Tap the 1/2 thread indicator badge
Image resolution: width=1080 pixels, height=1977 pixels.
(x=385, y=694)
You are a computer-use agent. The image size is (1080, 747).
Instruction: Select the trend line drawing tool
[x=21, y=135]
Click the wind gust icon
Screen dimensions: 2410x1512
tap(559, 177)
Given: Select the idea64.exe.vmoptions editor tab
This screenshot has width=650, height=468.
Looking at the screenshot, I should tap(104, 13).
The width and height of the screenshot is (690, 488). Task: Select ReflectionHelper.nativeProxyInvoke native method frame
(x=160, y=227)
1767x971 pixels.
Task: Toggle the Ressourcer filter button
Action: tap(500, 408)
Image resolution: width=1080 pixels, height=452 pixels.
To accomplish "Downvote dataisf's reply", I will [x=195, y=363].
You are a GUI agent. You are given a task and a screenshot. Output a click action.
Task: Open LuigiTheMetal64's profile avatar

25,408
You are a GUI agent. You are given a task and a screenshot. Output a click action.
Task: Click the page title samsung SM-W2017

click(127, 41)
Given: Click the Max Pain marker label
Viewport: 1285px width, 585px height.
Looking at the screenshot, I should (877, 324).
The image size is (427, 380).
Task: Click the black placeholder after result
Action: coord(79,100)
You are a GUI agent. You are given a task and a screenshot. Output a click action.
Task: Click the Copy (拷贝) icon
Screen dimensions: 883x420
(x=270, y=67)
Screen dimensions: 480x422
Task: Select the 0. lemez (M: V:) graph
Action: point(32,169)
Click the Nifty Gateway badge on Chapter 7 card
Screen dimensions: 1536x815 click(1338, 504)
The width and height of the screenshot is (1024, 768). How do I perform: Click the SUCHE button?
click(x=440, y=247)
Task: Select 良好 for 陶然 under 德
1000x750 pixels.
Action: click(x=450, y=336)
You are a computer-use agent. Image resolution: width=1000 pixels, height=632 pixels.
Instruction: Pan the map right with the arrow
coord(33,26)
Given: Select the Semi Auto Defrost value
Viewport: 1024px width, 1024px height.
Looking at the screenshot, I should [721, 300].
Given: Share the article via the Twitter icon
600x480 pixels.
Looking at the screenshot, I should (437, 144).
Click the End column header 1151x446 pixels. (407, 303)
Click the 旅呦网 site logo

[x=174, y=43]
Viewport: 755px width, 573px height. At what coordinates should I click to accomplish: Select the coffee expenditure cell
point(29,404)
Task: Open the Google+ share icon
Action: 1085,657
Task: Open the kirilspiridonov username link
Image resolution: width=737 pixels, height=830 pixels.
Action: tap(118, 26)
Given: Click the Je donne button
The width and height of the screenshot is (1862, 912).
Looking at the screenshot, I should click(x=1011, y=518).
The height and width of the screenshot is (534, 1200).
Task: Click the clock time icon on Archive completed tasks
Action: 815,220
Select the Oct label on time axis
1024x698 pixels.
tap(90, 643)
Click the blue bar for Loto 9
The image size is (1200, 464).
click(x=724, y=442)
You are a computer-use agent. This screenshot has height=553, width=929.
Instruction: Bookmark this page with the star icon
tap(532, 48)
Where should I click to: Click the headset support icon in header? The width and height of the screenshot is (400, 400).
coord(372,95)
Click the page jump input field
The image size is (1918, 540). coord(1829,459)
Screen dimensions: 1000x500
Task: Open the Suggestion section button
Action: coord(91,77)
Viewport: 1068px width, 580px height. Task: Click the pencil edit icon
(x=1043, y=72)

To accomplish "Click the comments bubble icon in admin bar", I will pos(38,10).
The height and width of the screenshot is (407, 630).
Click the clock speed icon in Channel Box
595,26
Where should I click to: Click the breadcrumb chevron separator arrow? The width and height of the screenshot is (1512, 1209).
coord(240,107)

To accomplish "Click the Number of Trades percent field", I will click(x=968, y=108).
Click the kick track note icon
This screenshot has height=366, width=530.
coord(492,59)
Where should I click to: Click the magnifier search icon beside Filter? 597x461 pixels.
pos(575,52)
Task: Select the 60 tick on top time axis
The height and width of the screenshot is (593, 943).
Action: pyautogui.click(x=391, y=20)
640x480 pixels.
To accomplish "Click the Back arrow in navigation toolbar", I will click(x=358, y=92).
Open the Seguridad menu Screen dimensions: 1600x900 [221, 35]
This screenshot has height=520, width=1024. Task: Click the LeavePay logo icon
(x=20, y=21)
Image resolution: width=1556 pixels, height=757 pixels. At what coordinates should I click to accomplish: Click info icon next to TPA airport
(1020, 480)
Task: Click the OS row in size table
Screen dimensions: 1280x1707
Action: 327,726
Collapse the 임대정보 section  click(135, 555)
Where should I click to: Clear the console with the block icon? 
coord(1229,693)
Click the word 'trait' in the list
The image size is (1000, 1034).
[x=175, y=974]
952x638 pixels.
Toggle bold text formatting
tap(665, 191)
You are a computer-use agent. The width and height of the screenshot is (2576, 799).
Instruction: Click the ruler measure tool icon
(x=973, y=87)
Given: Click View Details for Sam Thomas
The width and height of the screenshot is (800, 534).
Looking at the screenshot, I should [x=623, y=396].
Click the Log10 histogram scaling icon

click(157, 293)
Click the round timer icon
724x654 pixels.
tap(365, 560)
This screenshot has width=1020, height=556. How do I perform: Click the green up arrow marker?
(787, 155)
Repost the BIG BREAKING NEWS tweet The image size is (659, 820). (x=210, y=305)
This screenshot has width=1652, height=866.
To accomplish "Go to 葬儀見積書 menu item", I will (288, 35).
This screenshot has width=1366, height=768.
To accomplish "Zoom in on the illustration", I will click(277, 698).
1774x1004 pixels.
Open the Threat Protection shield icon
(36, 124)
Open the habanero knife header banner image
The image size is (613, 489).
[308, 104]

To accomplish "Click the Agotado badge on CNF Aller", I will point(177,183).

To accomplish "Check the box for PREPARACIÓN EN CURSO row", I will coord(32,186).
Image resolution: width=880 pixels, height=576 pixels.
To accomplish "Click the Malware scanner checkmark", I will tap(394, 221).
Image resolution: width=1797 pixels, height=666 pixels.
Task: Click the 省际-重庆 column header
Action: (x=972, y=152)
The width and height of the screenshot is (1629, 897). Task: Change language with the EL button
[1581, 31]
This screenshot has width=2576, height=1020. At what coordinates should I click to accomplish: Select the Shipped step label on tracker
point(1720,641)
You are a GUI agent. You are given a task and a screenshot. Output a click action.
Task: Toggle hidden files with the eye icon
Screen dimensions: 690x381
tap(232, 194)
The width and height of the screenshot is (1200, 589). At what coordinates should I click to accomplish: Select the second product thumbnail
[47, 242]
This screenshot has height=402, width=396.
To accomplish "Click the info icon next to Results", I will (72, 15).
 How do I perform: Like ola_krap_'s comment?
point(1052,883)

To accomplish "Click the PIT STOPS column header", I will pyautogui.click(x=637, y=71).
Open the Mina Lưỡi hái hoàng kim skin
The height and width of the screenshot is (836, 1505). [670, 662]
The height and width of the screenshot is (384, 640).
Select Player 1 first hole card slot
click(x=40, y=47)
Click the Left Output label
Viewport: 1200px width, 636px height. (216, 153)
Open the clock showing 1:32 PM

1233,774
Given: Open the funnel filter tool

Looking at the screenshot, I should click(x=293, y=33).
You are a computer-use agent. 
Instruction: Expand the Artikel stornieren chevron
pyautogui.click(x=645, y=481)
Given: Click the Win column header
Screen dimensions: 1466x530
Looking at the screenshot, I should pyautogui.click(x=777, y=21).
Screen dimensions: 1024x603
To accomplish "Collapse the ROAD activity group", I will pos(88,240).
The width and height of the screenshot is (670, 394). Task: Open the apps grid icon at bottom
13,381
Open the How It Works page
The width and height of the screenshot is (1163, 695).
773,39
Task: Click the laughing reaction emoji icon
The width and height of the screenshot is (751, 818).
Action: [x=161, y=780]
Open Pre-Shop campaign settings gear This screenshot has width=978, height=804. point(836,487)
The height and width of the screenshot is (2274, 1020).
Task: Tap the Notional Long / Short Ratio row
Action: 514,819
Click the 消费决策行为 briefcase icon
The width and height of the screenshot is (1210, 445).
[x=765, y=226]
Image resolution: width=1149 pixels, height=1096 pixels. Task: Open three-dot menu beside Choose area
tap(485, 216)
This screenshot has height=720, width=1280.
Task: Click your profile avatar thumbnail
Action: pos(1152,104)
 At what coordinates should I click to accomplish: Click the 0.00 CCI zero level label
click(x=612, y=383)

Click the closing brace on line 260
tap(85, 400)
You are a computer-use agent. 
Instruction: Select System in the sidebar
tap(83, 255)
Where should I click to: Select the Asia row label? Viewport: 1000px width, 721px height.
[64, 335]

# [PROBLEM TO SOLVE]
Each line of the records, from the opening one through the line holding "Given: Select the idea64.exe.vmoptions", should be restated word for word, with nothing else in the answer.

# [RESPONSE BELOW]
Tap the 1/2 thread indicator badge
Image resolution: width=1080 pixels, height=1977 pixels.
(x=385, y=694)
You are a computer-use agent. The image size is (1080, 747).
Instruction: Select the trend line drawing tool
[x=21, y=135]
Click the wind gust icon
Screen dimensions: 2410x1512
tap(559, 177)
Given: Select the idea64.exe.vmoptions editor tab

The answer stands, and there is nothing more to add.